4. The toroidal type continuously variable transmission according to claim 3, wherein the bearing comprises:

a pair of thrust needle bearings supporting a force in a thrust direction and extended linearly along the direction perpendicular to the second axis,

wherein and the thrust needle bearings is opposed to each other across the oval hole.

5. The toroidal type continuously variable transmission according to claim 1, further comprising:

an substantially ring-like oil guide member provided between the main body portion of the trunnion and the outer ring and the oil guide member provided on an inner side of the bearing so as to surround the oval hole,

wherein a first oil groove is formed on a face of the oil guide member which abuts with the outer ring,

the first oil groove communicates with a trunnion side oil path for a lubricant formed on the trunnion and is ring shape which is concentric with the oval hole, and

wherein a second oil groove is formed on a face of the outer ring which abuts with the oil guide member,

the second oil groove opposes to the first oil groove and communicates with an outer ring side oil path for lubricant formed on the outer ring,

the second oil groove of which diameter is substantially the same as that of the first oil groove and is arranged concentric with the second shaft portion.
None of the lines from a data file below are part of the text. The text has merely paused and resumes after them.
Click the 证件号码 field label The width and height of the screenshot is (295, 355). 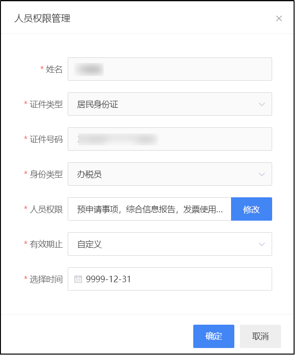[x=46, y=139]
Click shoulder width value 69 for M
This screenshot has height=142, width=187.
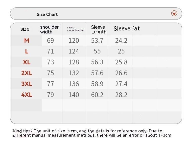[x=51, y=41]
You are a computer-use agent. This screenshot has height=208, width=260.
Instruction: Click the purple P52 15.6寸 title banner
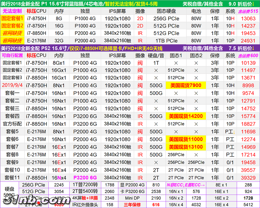[130, 48]
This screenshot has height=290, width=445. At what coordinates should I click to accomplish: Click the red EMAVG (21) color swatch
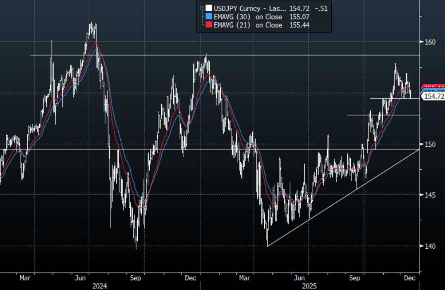pos(208,25)
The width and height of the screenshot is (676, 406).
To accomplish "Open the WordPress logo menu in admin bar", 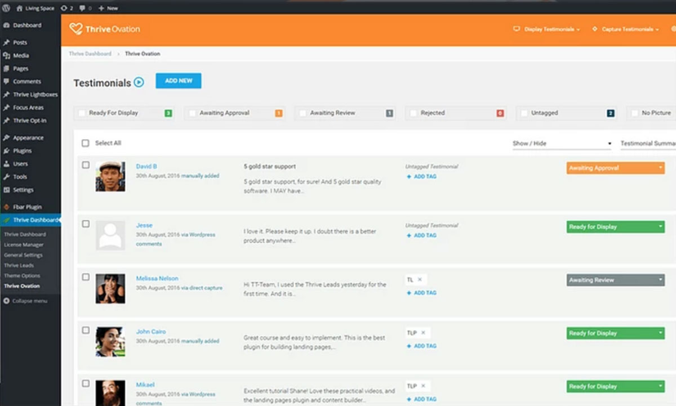I will click(6, 8).
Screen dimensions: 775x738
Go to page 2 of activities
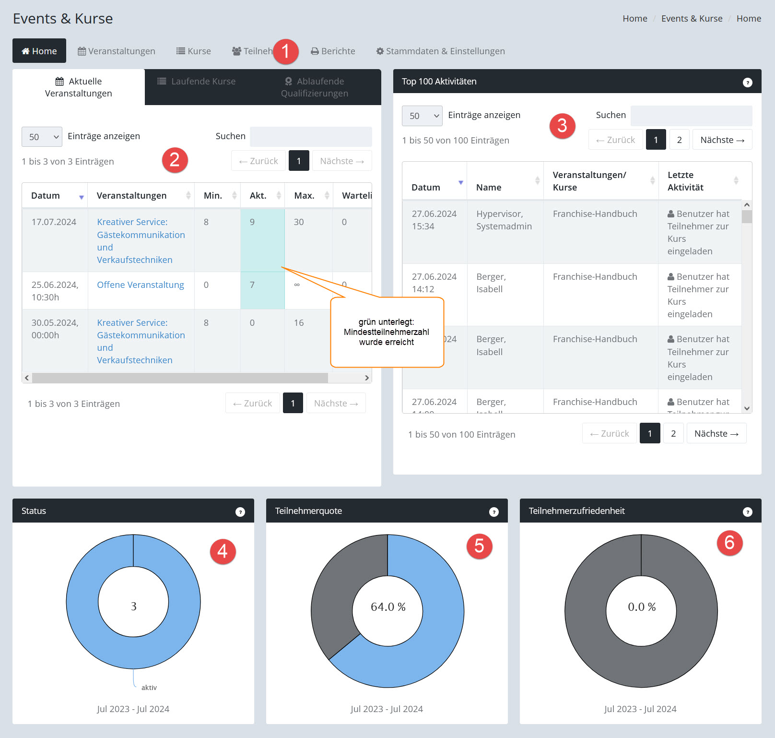tap(679, 140)
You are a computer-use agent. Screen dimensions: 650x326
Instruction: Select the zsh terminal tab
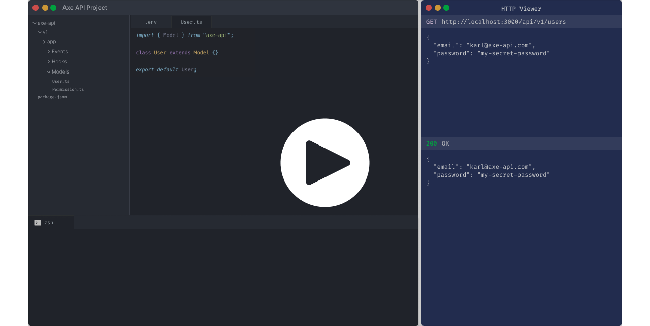49,223
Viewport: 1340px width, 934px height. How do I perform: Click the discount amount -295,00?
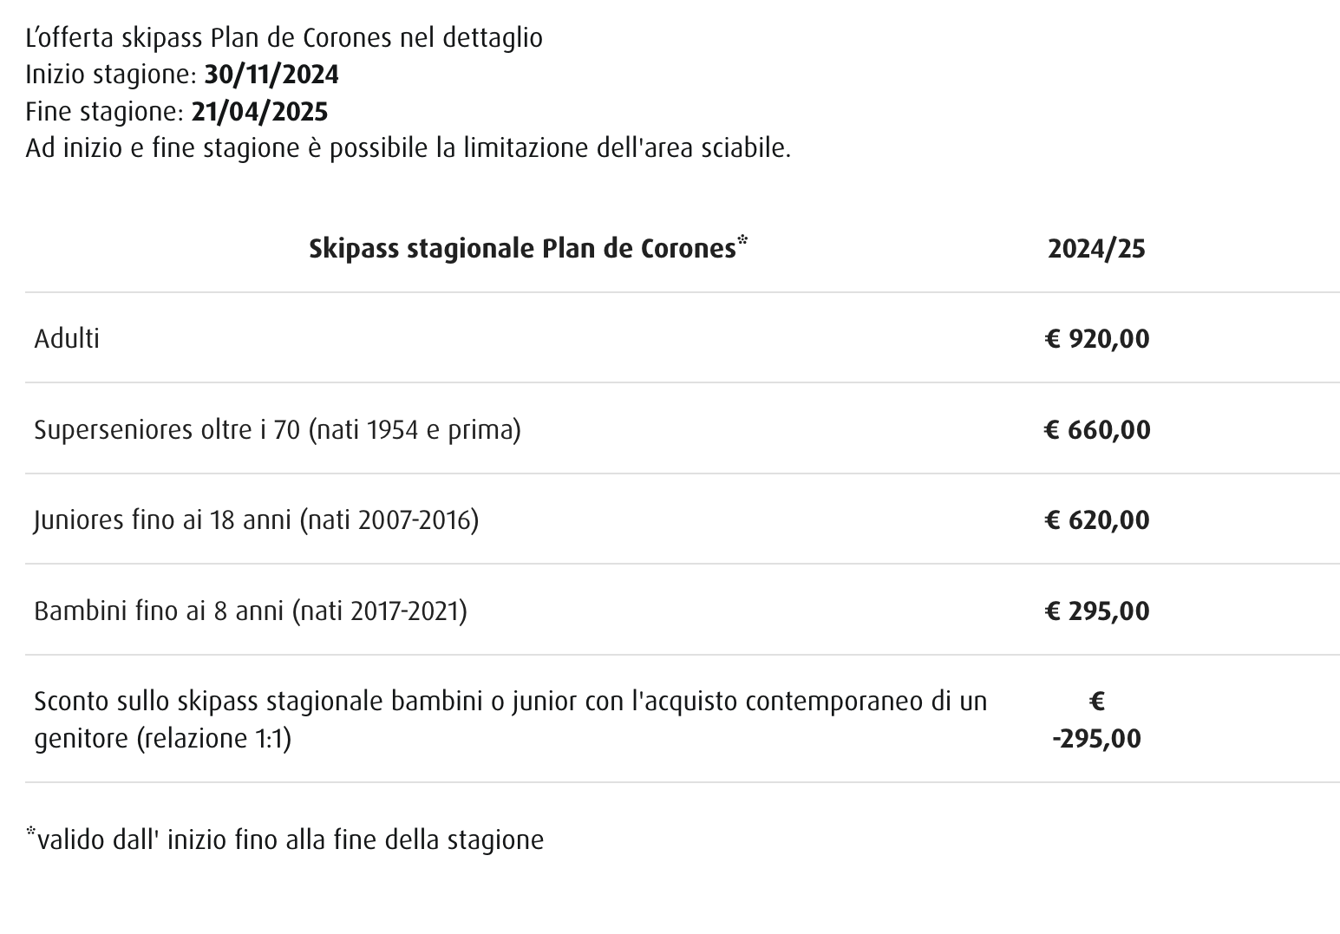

6. The toroidal type continuously variable transmission according to claim 3, further comprising:

an substantially ring-like oil guide member provided between the main body portion of the trunnion and the outer ring and the oil guide member provided on an inner side of the bearing so as to surround the oval hole,

wherein a first oil groove is formed on a face of the oil guide member which abuts with the outer ring,

the first oil groove communicates with a trunnion side oil path for a lubricant formed on the trunnion and is ring shape which is concentric with the oval hole, and

wherein a second oil groove is formed on a face of the outer ring which abuts with the oil guide member,

the second oil groove opposes to the first oil groove and communicates with an outer ring side oil path for lubricant formed on the outer ring,

the second oil groove of which diameter is substantially the same as that of the first oil groove and is arranged concentric with the second shaft portion.